From the first line to the last, transcribe the material exactly.

Information supplied

--------------------------------------------------

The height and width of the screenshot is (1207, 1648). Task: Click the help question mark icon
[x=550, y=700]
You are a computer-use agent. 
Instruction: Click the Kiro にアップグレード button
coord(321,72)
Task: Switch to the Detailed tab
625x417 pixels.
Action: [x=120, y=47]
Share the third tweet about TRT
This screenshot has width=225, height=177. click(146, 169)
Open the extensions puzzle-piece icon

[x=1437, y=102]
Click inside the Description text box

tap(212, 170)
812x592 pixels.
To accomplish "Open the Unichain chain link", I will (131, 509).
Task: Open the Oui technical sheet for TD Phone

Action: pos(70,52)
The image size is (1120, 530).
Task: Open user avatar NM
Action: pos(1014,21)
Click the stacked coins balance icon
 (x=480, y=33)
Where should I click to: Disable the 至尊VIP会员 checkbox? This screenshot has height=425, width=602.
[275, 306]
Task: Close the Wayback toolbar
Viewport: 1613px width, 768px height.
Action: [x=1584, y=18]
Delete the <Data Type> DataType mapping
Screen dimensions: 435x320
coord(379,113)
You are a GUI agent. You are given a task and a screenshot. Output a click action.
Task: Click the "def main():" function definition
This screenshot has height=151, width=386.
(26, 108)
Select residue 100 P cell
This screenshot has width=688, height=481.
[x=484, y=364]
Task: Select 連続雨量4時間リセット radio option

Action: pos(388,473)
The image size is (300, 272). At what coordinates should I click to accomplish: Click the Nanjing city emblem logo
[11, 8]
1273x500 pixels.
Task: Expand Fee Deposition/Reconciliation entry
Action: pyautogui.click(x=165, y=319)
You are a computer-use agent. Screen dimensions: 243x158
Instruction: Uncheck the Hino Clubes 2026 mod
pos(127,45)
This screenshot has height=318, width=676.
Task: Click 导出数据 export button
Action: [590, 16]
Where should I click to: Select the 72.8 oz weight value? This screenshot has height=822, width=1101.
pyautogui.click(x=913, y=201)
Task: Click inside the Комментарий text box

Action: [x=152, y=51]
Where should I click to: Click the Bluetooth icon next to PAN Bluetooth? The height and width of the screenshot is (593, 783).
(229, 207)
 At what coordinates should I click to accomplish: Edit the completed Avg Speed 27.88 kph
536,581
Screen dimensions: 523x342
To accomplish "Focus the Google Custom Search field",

--------------------------------------------------

Solution to this problem
The height and width of the screenshot is (1207, 1648). Task: Click the help question mark icon
[x=550, y=700]
You are a computer-use agent. 
Instruction: Click the Kiro にアップグレード button
coord(321,72)
Task: Switch to the Detailed tab
625x417 pixels.
Action: [x=120, y=47]
Share the third tweet about TRT
This screenshot has width=225, height=177. click(146, 169)
Open the extensions puzzle-piece icon

[x=1437, y=102]
Click inside the Description text box

tap(212, 170)
812x592 pixels.
To accomplish "Open the Unichain chain link", I will (131, 509).
Task: Open the Oui technical sheet for TD Phone

Action: pos(70,52)
The image size is (1120, 530).
Task: Open user avatar NM
Action: pos(1014,21)
Click the stacked coins balance icon
 (x=480, y=33)
Where should I click to: Disable the 至尊VIP会员 checkbox? This screenshot has height=425, width=602.
[275, 306]
Task: Close the Wayback toolbar
Viewport: 1613px width, 768px height.
Action: [x=1584, y=18]
Delete the <Data Type> DataType mapping
Screen dimensions: 435x320
coord(379,113)
You are a GUI agent. You are given a task and a screenshot. Output a click action.
Task: Click the "def main():" function definition
This screenshot has height=151, width=386.
(26, 108)
Select residue 100 P cell
This screenshot has width=688, height=481.
[x=484, y=364]
Task: Select 連続雨量4時間リセット radio option

Action: pos(388,473)
The image size is (300, 272). At what coordinates should I click to accomplish: Click the Nanjing city emblem logo
[11, 8]
1273x500 pixels.
Task: Expand Fee Deposition/Reconciliation entry
Action: pyautogui.click(x=165, y=319)
You are a computer-use agent. Screen dimensions: 243x158
Instruction: Uncheck the Hino Clubes 2026 mod
pos(127,45)
This screenshot has height=318, width=676.
Task: Click 导出数据 export button
Action: [590, 16]
Where should I click to: Select the 72.8 oz weight value? This screenshot has height=822, width=1101.
pyautogui.click(x=913, y=201)
Task: Click inside the Комментарий text box

Action: [x=152, y=51]
Where should I click to: Click the Bluetooth icon next to PAN Bluetooth? The height and width of the screenshot is (593, 783).
(229, 207)
 At what coordinates should I click to accomplish: Edit the completed Avg Speed 27.88 kph
536,581
Screen dimensions: 523x342
To accomplish "Focus the Google Custom Search field",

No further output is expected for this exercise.